* EXERCISE OBJECTIVE:
Recast everything from the line containing "The width and" down to the line containing "at that location." as a Markdown table with the columns "Row" and "Line", numbering each line and skipping any blank lines.

──────── RECORD EXCERPTS

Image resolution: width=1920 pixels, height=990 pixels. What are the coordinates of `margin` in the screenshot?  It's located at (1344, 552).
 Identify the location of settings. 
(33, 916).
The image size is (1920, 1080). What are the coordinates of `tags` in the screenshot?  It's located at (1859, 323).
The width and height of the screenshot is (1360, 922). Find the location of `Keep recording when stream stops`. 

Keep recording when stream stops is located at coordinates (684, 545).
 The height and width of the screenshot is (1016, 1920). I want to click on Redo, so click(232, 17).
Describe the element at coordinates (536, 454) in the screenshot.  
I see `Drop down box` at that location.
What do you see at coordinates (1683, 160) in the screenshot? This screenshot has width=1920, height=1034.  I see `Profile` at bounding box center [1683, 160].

────────────────

* TASK SOLUTION:
| Row | Line |
|---|---|
| 1 | The width and height of the screenshot is (1360, 922). Find the location of `Keep recording when stream stops`.  |
| 2 | Keep recording when stream stops is located at coordinates (684, 545). |
| 3 |  The height and width of the screenshot is (1016, 1920). I want to click on Redo, so click(232, 17). |
| 4 | Describe the element at coordinates (536, 454) in the screenshot.   |
| 5 | I see `Drop down box` at that location. |